Lindungi Hak Konsumen
Komisioner Ombudsman DIY, Agung Sedayu, menuturkan sesuai amanah undang-undang, pemerintah berkewajiban untuk melindungi hak konsumen, serta memberikan akses kepada publik dalam perumusan regulasi sebelum aturan tersebut resmi diterapkan.
Namun, pada kenyataannya hak partisipatif publik sering terabaikan. Ketimpangan antara pemenuhan kewajiban dan hak tidak boleh terjadi dalam proses penetapan hukum.
"Hak konsumen yang telah berkontribusi lewat penerimaan negara memang belum sepenuhnya terpenuhi. Pelibatan langsung hak konsumen menjadi penting dan mendesak. Tanpa inovasi kebijakan, hak konsumen ekosistem pertembakauan hanya berakhir sekadar menjadi angka. Hak konsumen telah terabaikan dibandingkan kewajiban lewat pengenaan CHT yang telah mencapai Rp 188 triliun pada tahun lalu," tuturnya.

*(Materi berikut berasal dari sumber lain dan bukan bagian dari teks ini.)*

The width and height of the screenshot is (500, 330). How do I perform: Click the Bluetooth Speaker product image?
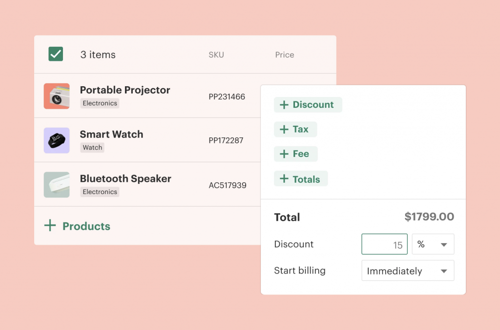(57, 185)
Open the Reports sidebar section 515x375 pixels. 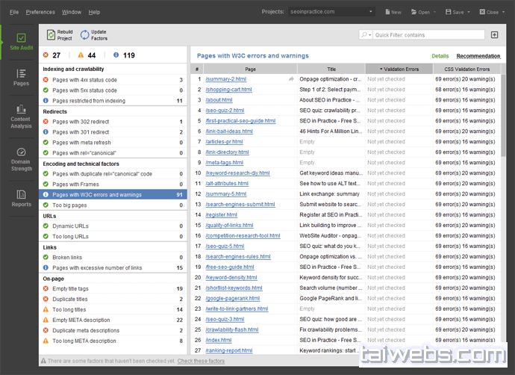pyautogui.click(x=20, y=198)
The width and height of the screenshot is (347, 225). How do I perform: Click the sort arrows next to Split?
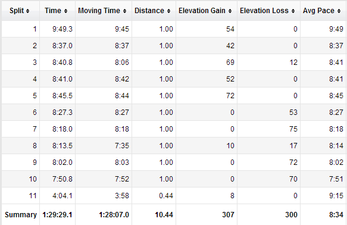[x=27, y=11]
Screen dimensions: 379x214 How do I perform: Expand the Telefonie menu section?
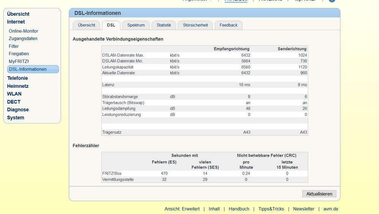pos(17,78)
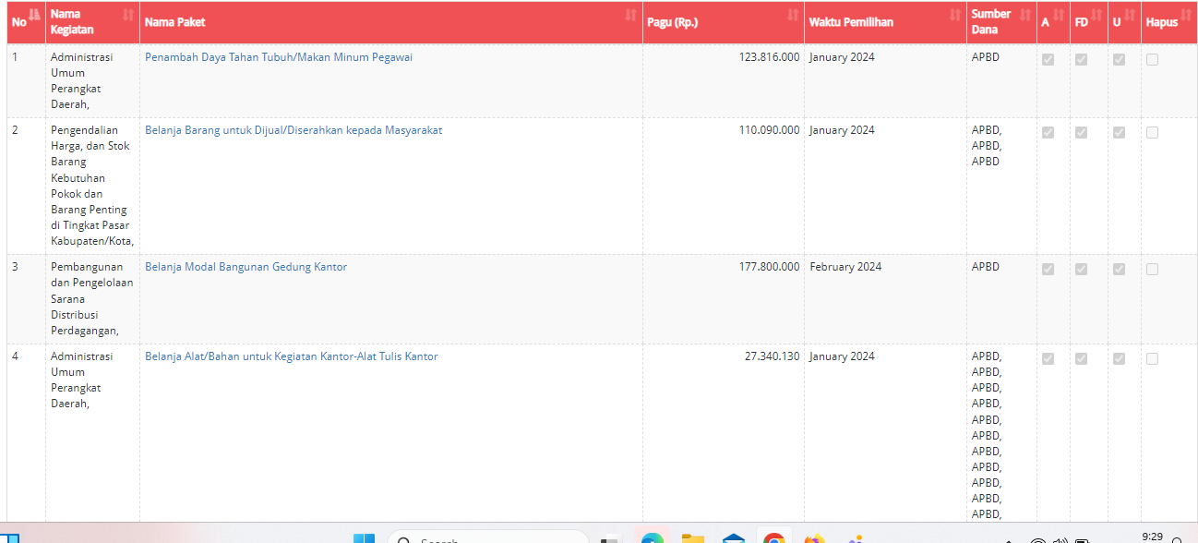Click sort icon in No column header

coord(35,15)
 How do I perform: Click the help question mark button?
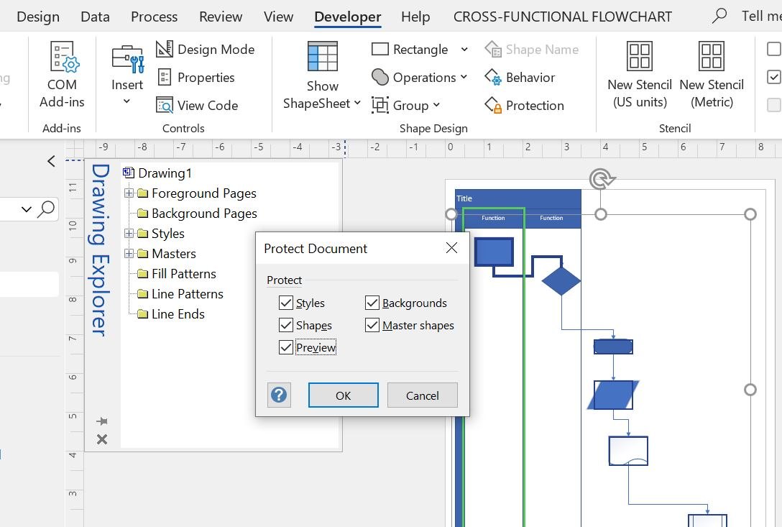279,395
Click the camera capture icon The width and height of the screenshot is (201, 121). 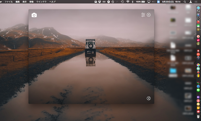[34, 15]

Agung menegaskan kebijakan dan pengambilan keputusan terkait regulasi dalam ekosistem pertembakauan perlu dievaluasi dan dikoreksi.

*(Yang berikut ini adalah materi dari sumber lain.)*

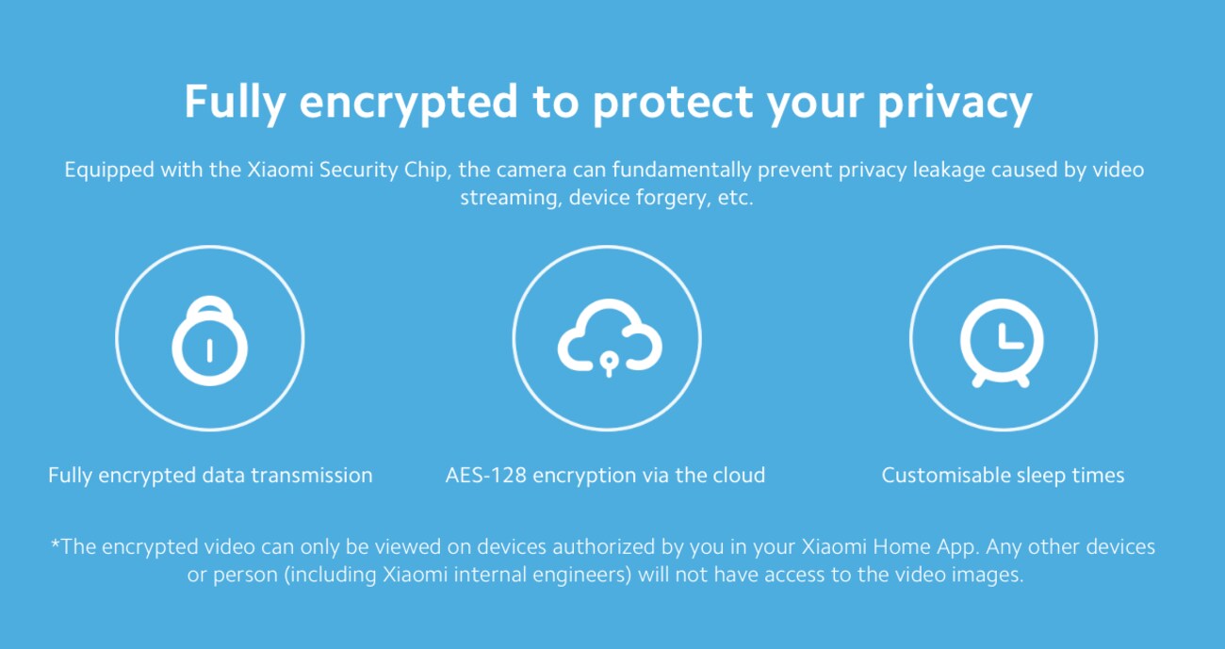Select the 'AES-128 encryption via the cloud' caption
Viewport: 1225px width, 649px height.
point(605,476)
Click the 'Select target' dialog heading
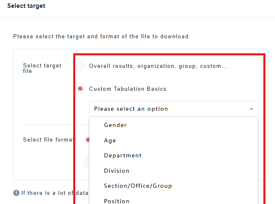The width and height of the screenshot is (275, 204). click(26, 6)
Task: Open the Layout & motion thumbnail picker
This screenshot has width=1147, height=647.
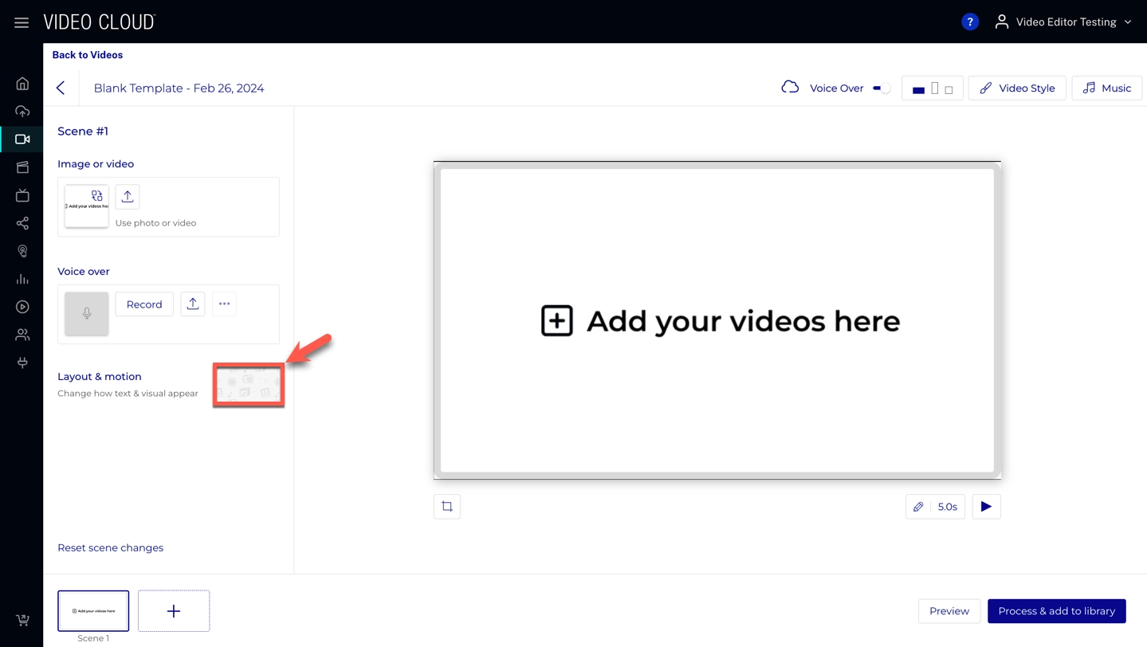Action: (x=248, y=385)
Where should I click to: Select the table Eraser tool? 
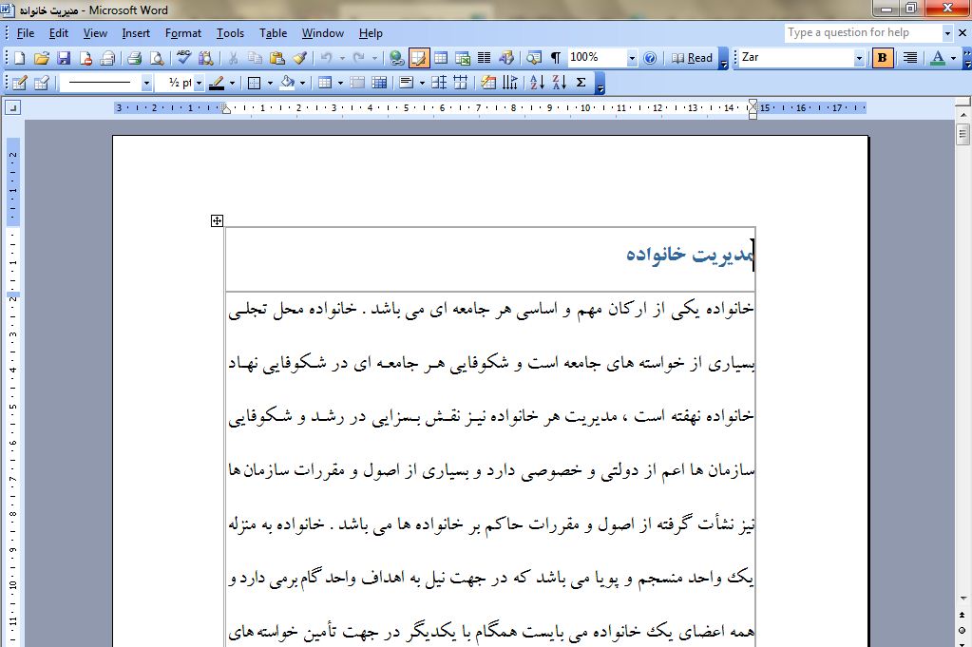click(41, 83)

Mulai dari sisi produksi hingga konsumsi, pemenuhan hak konsumen dirasa masih kurang elok. Pemenuhan hak konsumen perlu sinergi jejaring komunikasi dan konsolidasi dari seluruh pihak, mulai dari pemerintah hingga lintas organisasi seperti Pakta Konsumen
"Agregasi aspirasi konsumen yang dilakukan kali ini diharapkan bisa menjadikan Yogyakarta sebagai daerah yang progresif dalam menerapkan strategi inovasi kebijakan ekosistem pertembakauan. Komitmen terhadap pemenuhan pelayanan publik hingga ruang konsumen, bisa dilakukan secara maksimal," kata Agung.
Advertisement
Suara Konsumen
Sementara itu, Anggota DPRD Kota Yogyakarta dari Fraksi PDI Perjuangan, Antonnius Fokki Ardianto, menyatakan tidak memungkiri bahwa ada regulasi baik di tingkat daerah maupun pusat yang belum mengakomodir kepentingan semua pihak, termasuk hak konsumen.
Hal ini, menurut Fokki, karena masih lemahnya perjuangan kolektif suara konsumen itu sendiri. Pemerintah, lanjut Fokki, membutuhkan bukti nyata dalam bentuk data jumlah suara konsumen yang signifikan agar penyusunan regulasi dapat melindungi hak konsumen.
"Harus ada data yang representatif, yang menggambarkan kontribusi dan sumbangsih konsumen minimal per teritorial (daerah) agar konsumen punya daya tawar. Kebijakan harus disusun berdasarkan data dan fakta pendukung. Termasuk penerapan Perda KTR DIY yang berdampak pada konsumen," kata Fokki.